U.S. Supreme Court Rules on Affordable Care ActJune 28th, 2012
Following months of speculation, the U.S. Supreme Court handed down its much-anticipated decision on the constitutionality of the Affordable Care Act, President Obama’s signature legislative achievement. In a 5 to 4 vote, with Chief Justice John Roberts as the tie-breaker, it ruled in favor of the individual mandate. It is a significant win for President Obama, who sometimes to the dismay of his own party, spent a good deal of political capital on pushing the legislation through.

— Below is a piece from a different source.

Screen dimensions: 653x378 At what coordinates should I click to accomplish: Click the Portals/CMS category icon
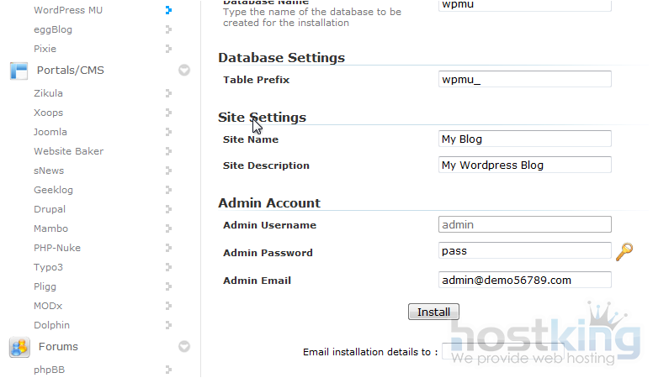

The central issue the nine justices had to consider was the constitutionality of the law’s mandate requiring all individuals to have health insurance. Scheduled to go into effect in 2014, it not only ensured that tens of millions of uninsured Americans would receive coverage, but according to the Obama administration it also made doing so more affordable by spreading the risk for insurance companies. Eliminating the individual mandate, the administration has argued, would put key parts of the legislation at peril, including popular provisions such as free preventive care services, allowing adult children to remain on their parents’ insurance plans until age 26 and a prohibition against denying an individual coverage because of a pre-existing condition.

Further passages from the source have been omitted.